因みに、第二位は同じく中国の北京大学、第三位はシンガポール国立大学、第四位香港大学、第五位シンガポールの南洋工科大学、そして第六位が東京大学となっています。

    先ず、この『清華大学経済管理学院諮問委員会』について、聞いたことがない方もいらっしゃると思いますので、その設立の趣旨等を簡単に解説します。(以下、百度百科より引用・翻訳)

    2000年10月、清華大学経済管理学院諮問委員会が、初代学部長の朱镕基(Zhūróngjī)教授(第5代国務院総理)の積極的な推進により設立されました。2000年10月6日、第1回会合が開催され、 初代学部長の朱镕基が演説を行いました。

スピーチの要点は、

1.諮問委員会は、世界的に有名な多国籍企業の会長、社長、国際的に有名な学者で構成されており、その質は世界的に著名な大学の経営学部の中でも抜きんでている。

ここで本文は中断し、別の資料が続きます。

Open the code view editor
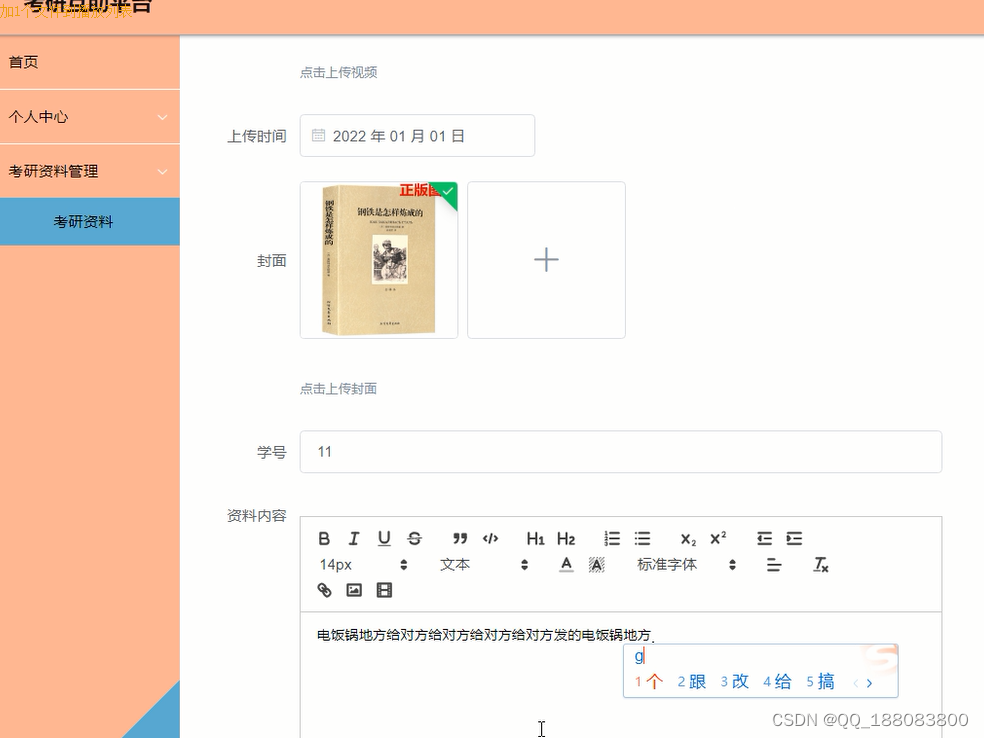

2.諮問委員会の目的は、清華大学経済管理学院(経営学部)と国内外の有名な企業や経営学部との結びつきを強化し、経営学部をうまく運営すること。

3.諮問委員会を通じて、清華大学経済管理学院(経営学部)は、成功した企業経営経験を学び、世界の優れた経営学部の教育内容、方法、手段を学び、常に諮問委員会から経営学部の運営に関する助言を受けることができるということ。

    そして、朱镕基教授はこう続けました。

    中国経済は構造調整と改革の深化の重大な時期にあり、外界への開放は新たな段階に入るだろう。 改革、開放、経済発展の課題は壮大で困難なものであり、これらのタスクを達成する鍵は、才能と高品質の技術、管理、リーダーシップである。 従って、教育レベルを向上させ、才能を育成し、良い人材を育成し、誘致することは、我々が直面している重要かつ緊急の課題である。清華大学経済管理学院(経営学部)は、教員のレベルを高め、学術研究を強化し、国内企業との密接な関係を維持しながら、国際協力を一層強化しなければならない、と彼は強調しました。    

 『清華大学経済管理学院諮問委員会』が設立されて、今年で21年目となります。

    2019年10月18日にはApple CEOのティム・クック(Tim Cook)氏が諮問委員会の主席(Chairman)に選定されました。クック氏は2013年から諮問委員を務めており、主席の任期は3年。

   2020年〜2021年の諮問委員会の委員(メンバー)は全部で67名。この委員を確認すると、米国からのメンバーが67名中30名を占めており、続いて中国の18名、ドイツから3名、日本から2名となっています。上述したとおり、”諮問委員会は、世界的に有名な多国籍企業の会長、社長、国際的に有名な学者で構成されており“、海外からのメンバーの選出が多いのは当然としても、米国から67名中30名も選ばれていることには改めて驚きを禁じ得ません。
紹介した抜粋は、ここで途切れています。